The notified concentration

On February 17, 2020, ISP announced a voluntary public exchange offer for the entire share capital of UBI by offering to pay 17 of ISP’s newly-issued shares for every 10 UBI shares tendered. With the offer, ISP aimed to delist UBI and subsequently merge with it.

On the same date, ISP entered into two separate agreements, respectively: (i) with BPER Banca S.p.A. (“BPER”) pursuant to which BPER would purchase from ISP a going concern comprising, among other things, “approximately between 400 and 500” bank branches previously owned by UBI (the “Going Concern”); and (ii) with UnipolSai Assicurazioni S.p.A. (“Unipol”) pursuant to which Unipol would purchase from ISP certain assets relating to the insurance sector previously owned by UBI.

On February 17, 2020, ISP also notified the concentration to the ICA. ISP stressed that the agreement with BPER was binding and that it would be carried out “within a short period of time.” As a result, ISP would not acquire control over the Going Concern on a long-term basis.

The ICA’s decision to open a Phase II investigation

The ICA took the view that it had to assess the concentration as if ISP intended to purchase the whole of UBI. In particular, the Going Concern could not be excluded from the proposed concentration since, at the moment of the notification, “there [were] still significant uncertainties as to the exact definition of the perimeter of the assets being sold,” with specific regard to the exact number and location of the bank branches to be transferred to BPER.

As to the theory of harm outlined in the Decision, the ICA expressed its concerns at a “general level”, noting that in Italy there are two main banking groups: ISP and UniCredit S.p.A. (“UniCredit”).

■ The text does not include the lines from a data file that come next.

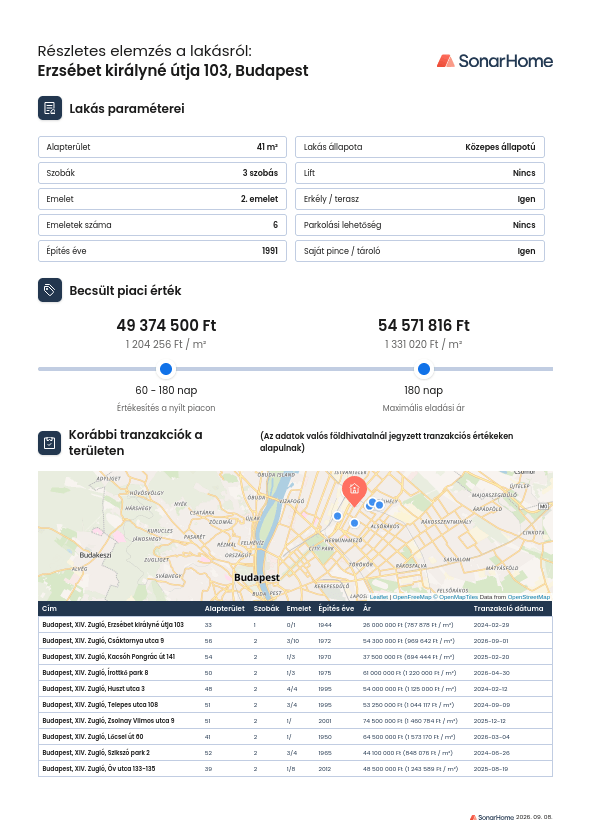Select the 180 nap slider handle
590x839 pixels.
tap(424, 369)
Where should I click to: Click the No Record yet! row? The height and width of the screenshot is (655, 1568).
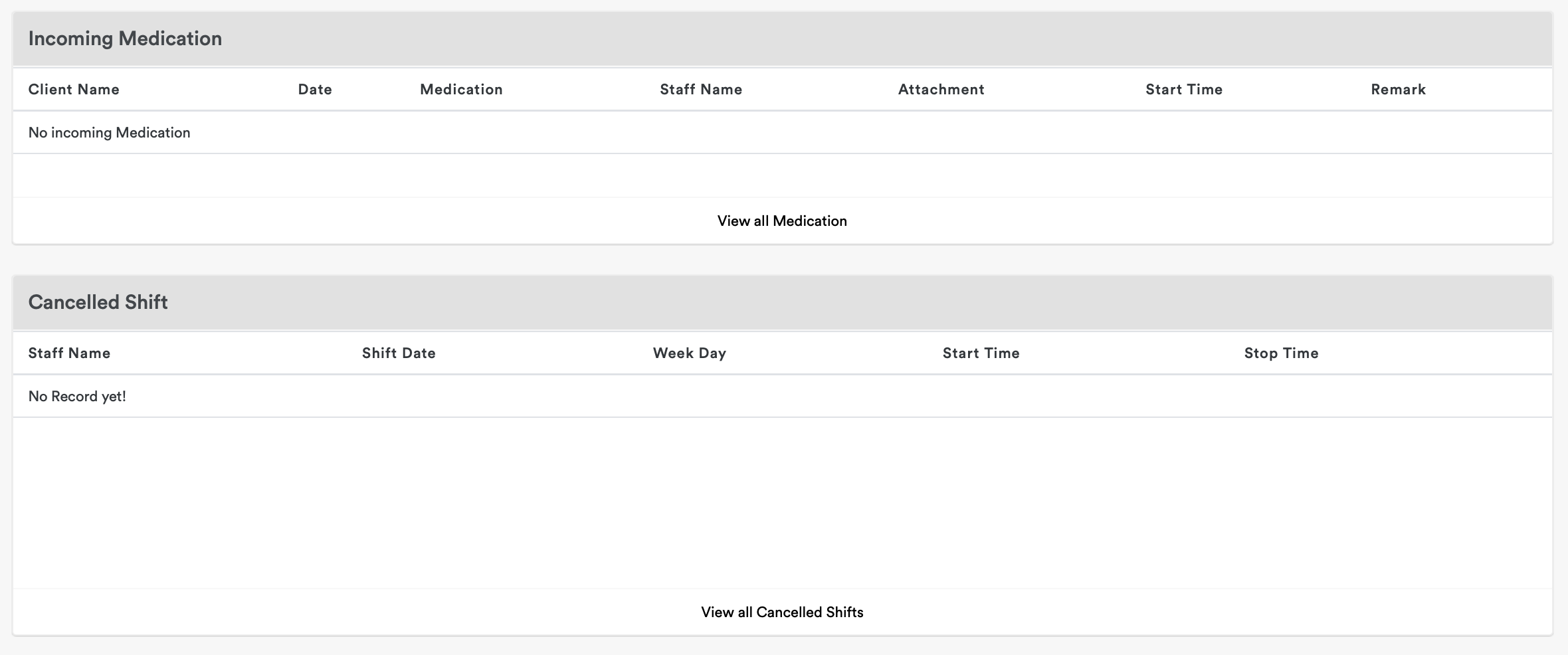pyautogui.click(x=77, y=397)
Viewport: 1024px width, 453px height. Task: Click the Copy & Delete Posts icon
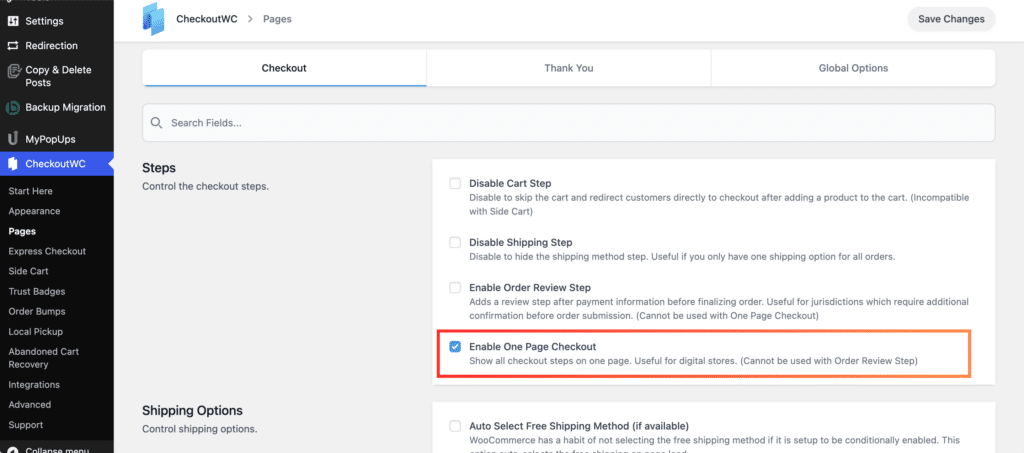(x=13, y=71)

UBI is a smaller group which, according to the ICA, nonetheless has the potential to become in the near future a “pooling hub” for smaller banks, creating a third group that could compete with ISP and UniCredit. For this reason, the ICA held that the proposed concentration could strengthen ISP by “disrupting the symmetry between ISP and Unicredit.

With respect to specific relevant markets, according to the ICA, the proposed concentration could create or strengthen a dominant position in the markets for consumer deposit and loans to both small and medium sized households and enterprises, as well as in the markets for asset management and investment funds, due to their regional dimension and the lack of competitors. On the other hand, in the ICA’s view, the presence of several qualified competitors would sufficiently mitigate the concentration effects of the proposed merger in the market for consumer credit, factoring, leasing and payment services. With regard to the insurance markets, the ICA stated that UBI’s role had to be further investigated.

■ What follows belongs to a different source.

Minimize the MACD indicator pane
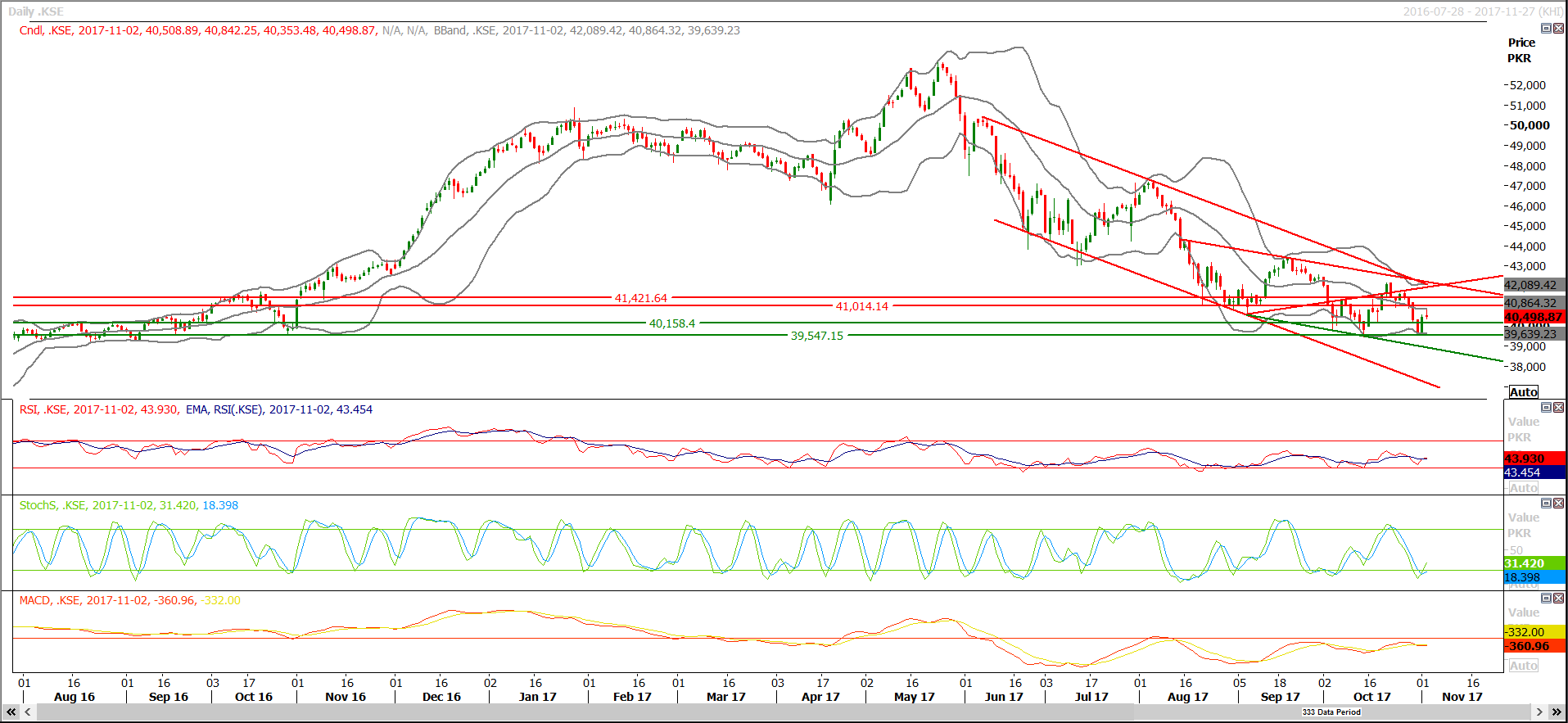 click(1546, 599)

The Statement of Objections and the hearing of the parties

According to public sources, the ICA issued a Statement of Objections in which it allegedly stated that the proposed concentration “would significantly undermine competition in certain regions, including the industrialised north-east and parts of the south such as Calabria and Abruzzo.[2] On June 18, 2020, the final hearing of the parties before the ICA Board took place and a final decision on the matter is expected shortly.

[1]              ICA Decision No. 28328, Case C12287 – Intesa SanPaolo/UBI Banca – Unione di Banche Italiane.

[2]              S. Sciorilli Borrelli, Italy’s antitrust regulator warns Intesa over UBI takeover (Financial Times, June 9, 2020).